Bárcenas y las ventanas rotas

El llamado a una "regeneración democrática" como consecuencia del ambiente generalizado de corrupción política debe proceder de abajo arriba.

El título de mi anterior artículo, "España se hunde. Bárcenas somos todos", desató, no sin razón, sentimientos muy contradictorios. "Bárcenas somos todos" dio pábulo a la defensa de valores tan preciados como la honradez y la honestidad. Y los lectores insistían en que los corruptos son otros: los empresarios, la clase política, los banqueros... Esto simplemente dice que no se entiende la conexión entre el caso Bárcenas y la pequeña picaresca, el engaño cotidiano, el absentismo o el enchufe, que tanto nos entretiene, y además, si no entras en el juego, se te critica.

Para entenderlo es conveniente hablar de las ventanas rotas.

La teoría de las ventanas rotas trata sobre el contagio de las conductas inmorales o incívicas y fue elaborada por J. Wilson y G. Kelling.

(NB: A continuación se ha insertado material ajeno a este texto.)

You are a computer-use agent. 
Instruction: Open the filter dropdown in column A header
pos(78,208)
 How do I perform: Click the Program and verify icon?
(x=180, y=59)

Su origen es un experimento llevado a cabo por un psicólogo de la Universidad de Stanford, Philip Zimbardo, en 1969. En una calle algo descuidada del Bronx, Zimbardo abandonó un coche sin placas y con las puertas abiertas. Su objetivo era ver qué ocurría. Pasado unos minutos empezaron a robar sus componentes. A los tres días todo lo que tenía algo de valor había desaparecido. Finalmente el coche quedó destrozado. Pero el experimento no termina aquí. Abandonó otro coche en similar estado en un barrio acomodado de California. Y nadie lo tocó en una semana. Entonces Zimbardo destruyó con un martillo parte de la carrocería. Esta fue la señal que desencadenó una serie de reacciones, y al cabo de unas horas el coche había sido totalmente destrozado, como el del Bronx, por los honrados ciudadanos de un barrio pudiente de California.

Este experimento, ya digo, lugar a la teoría de las ventanas rotas: si en un edificio aparece una ventana rota y no se arregla pronto, inmediatamente los vándalos acaban destrozando las demás. ¿Por qué? Porque la ventana rota envía un mensaje: aquí no hay nadie que vigile.

El comienzo de las conductas incívicas tiene relación con pequeñas transgresiones de las reglas que mantienen el orden de una comunidad. La tolerancia para con el listillo, ese personaje algo gracioso que todos llevamos dentro y que está tan inserto en la tradición española, es lo que hace que aceptemos el pago de bienes o servicios sin IVA, el recurso a las influencias, el plagio, el clientelismo, el amiguismo, el absentismo, los minutos de cortesía, etcétera, esgrimiendo como justificación el "No pasa nada". Ese "No pasa nada", que nos conduce a transgredir cotidianamente reglas y normas éticas, es el gran autoengaño en que vivimos.

Claro que pasa. Nuestras pequeñas transgresiones crean el ambiente donde florecen las grandes transgresiones. Los que hoy están involucrados en vergonzosas tramas de corrupción fueron en su día pequeños listillos. No nacieron siendo grandes estafadores, sino que fueron aprendiendo, poco a poco, engaño a engaño, hasta llegar a ser los alumnos más avanzados de la clase. Esto es lo que subyace a "Bárcenas somos todos". Un poco de autocrítica nos vendría bien, pero para eso hay que entender que de aquellos polvos vienen estos lodos.

El llamado a una "regeneración democrática" como consecuencia del ambiente generalizado de corrupción política debe proceder de abajo arriba. Hay que recuperar las conductas cívicas y morales en la familia, en el parlamento, en la empresa, en el club deportivo, en la ciudad, en los colegios, en los medios de comunicación. Parafraseando a Kant, se trata de que actuemos siempre de modo tal que nuestra conducta pueda ser considerada una regla universal. Cuando llegue ese día podremos hablar de una verdadera regeneración, aunque la vida se torne algo más aburrida.